At the centre of the story is ‘K’ played by Ryan Gosling. The brooding masculinity of his performance is a long way from his once-boyish appearance and devoid of the sulkiness that plagued Only God Forgives. K is a new model replicant working as a blade runner, ruled over by Lieutenant Joshi (Robin Wright) who makes sure that he stays in line.
He isn’t much liked by his human co-workers, but from the first scene we witness his skill at taking out his own kind, retiring a replicant called Sapper (Dave Bautista), who has been living in hiding as a protein farmer. However, this act triggers K’s existential crisis. Sapper alludes to the idea that a person acquires their soul at the moment of birth, leading K to pursue a case about the disappearance of a girl – the same girl that tech magnate Neander is also searching for.
Becoming uneasy with his work, K finds solace in his holographic girlfriend, the appropriately named Joi (Ana de Armas) – an A.I. sold by the Wallace Corp who is projected as the ghostly body of a homely 50s housewife. It’s these quiet moments shared between K and Joi that are the emotional and intellectual core of the movie. In one scene there’s a tender-hearted melding of Joi’s A.I. with a female replicant which allows the couple to physically explore their love. Villeneuve renders the encounter with gorgeous visuals, expanding on the idea of digital intimacy first explored in Spike Jonze’s Her.
Moments such as these elevate Villeneuve’s film, grounding the elusive existential questions in the pragmatic issues that life throws at the characters. It all goes towards making the non-humans all the more human – or as the old Tyrell Corporation slogan goes “more human than human.”
The film is peppered with these skilfully written moments, such a when K examines strands of DNA, hoping that it will help him solve his case. As he zooms in closer on the strands of A, C, G and T coding he wonders whether those biological components are so different to the 1s and 0s that compose both his and Joi’s minds. These moments are often at a distance from the heady visuals, offering a greater sense of intimacy tinged with melancholy. K is not only asking what it all means, but whether it means anything at all.

**DATASET EXCERPTS**:
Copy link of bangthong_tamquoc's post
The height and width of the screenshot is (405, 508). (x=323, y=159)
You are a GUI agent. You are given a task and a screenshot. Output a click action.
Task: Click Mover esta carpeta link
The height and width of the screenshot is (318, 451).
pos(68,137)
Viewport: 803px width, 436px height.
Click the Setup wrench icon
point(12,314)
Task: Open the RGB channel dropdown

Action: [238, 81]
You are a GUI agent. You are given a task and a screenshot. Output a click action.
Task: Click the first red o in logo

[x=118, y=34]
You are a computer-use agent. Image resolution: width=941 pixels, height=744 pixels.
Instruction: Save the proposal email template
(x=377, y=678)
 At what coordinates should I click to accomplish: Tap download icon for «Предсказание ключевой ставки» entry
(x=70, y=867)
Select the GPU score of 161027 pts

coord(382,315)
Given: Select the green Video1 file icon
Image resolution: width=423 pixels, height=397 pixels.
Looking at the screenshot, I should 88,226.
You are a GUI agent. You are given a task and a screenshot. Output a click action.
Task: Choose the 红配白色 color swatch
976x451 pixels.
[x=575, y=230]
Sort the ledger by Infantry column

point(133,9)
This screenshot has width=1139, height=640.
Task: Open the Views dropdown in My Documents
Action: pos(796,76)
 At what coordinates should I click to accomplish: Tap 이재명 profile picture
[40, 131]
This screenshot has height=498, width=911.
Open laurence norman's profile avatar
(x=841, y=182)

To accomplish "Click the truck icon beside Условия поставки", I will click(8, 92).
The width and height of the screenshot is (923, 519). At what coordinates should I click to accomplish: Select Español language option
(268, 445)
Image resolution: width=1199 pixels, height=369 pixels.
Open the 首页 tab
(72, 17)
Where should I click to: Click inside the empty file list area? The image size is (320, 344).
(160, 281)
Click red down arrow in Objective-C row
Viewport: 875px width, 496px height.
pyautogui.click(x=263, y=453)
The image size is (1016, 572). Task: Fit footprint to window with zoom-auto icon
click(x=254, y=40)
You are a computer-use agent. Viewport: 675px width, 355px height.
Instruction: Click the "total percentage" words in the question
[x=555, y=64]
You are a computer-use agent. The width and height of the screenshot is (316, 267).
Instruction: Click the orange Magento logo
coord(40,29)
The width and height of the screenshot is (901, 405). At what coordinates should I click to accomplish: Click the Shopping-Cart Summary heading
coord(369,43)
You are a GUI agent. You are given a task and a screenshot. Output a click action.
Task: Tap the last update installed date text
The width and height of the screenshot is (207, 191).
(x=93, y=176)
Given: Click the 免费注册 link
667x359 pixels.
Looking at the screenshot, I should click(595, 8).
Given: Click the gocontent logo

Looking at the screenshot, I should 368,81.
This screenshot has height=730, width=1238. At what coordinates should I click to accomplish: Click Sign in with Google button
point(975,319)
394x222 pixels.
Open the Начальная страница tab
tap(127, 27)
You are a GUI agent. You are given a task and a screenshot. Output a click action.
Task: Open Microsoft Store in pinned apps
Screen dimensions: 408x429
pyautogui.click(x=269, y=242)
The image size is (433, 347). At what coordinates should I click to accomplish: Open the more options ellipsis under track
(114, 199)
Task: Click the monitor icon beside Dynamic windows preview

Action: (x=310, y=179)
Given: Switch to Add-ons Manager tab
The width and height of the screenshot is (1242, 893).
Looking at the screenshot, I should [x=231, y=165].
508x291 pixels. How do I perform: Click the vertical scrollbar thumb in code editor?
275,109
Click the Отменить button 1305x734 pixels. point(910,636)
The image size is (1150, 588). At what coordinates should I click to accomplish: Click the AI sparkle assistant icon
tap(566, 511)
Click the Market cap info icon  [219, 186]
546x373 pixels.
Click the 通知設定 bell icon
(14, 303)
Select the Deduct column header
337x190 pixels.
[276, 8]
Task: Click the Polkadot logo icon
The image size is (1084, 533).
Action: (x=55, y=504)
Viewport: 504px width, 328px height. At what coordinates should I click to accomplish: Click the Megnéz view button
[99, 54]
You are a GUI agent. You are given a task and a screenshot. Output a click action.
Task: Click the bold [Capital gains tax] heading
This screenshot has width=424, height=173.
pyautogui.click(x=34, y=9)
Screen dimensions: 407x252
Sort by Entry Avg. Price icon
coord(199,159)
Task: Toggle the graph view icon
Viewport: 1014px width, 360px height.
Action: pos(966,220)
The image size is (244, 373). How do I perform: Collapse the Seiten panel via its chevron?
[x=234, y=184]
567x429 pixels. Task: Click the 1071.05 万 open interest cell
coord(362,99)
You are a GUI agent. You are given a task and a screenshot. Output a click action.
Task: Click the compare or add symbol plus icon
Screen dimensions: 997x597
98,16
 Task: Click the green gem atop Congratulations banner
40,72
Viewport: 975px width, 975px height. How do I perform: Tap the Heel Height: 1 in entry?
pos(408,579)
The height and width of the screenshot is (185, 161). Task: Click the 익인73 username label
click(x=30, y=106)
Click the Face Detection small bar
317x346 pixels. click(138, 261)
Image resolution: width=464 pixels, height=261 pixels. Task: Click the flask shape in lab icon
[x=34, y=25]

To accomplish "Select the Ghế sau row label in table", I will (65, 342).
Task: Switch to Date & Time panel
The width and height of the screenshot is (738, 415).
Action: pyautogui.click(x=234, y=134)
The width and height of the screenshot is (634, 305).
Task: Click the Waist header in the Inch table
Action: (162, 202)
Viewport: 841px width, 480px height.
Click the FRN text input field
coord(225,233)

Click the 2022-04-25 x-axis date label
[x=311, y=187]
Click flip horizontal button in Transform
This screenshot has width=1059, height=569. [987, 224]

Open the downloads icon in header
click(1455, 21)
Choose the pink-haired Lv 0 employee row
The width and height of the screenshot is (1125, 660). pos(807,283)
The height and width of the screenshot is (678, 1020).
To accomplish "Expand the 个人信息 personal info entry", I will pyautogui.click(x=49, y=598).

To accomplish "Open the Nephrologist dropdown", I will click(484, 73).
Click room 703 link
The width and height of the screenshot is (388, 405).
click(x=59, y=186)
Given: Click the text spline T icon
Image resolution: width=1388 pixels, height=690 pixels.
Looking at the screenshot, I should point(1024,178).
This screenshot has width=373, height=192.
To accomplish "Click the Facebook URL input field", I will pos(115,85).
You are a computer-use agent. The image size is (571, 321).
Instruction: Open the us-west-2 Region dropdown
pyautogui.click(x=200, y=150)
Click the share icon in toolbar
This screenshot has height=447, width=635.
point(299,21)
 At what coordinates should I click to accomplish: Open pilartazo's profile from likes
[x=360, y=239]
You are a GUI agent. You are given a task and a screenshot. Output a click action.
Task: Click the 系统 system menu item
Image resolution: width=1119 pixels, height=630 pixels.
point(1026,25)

**TASKS**:
1. According to the passage about K, what work was Sapper doing while living in hiding?
2. Please give again, word for word, the part of the passage about K that begins at the words "At the centre" and ends after the words "also searching for.".

**LIST OF ANSWERS**:
1. He was a protein farmer.

2.
At the centre of the story is ‘K’ played by Ryan Gosling. The brooding masculinity of his performance is a long way from his once-boyish appearance and devoid of the sulkiness that plagued Only God Forgives. K is a new model replicant working as a blade runner, ruled over by Lieutenant Joshi (Robin Wright) who makes sure that he stays in line.
He isn’t much liked by his human co-workers, but from the first scene we witness his skill at taking out his own kind, retiring a replicant called Sapper (Dave Bautista), who has been living in hiding as a protein farmer. However, this act triggers K’s existential crisis. Sapper alludes to the idea that a person acquires their soul at the moment of birth, leading K to pursue a case about the disappearance of a girl – the same girl that tech magnate Neander is also searching for.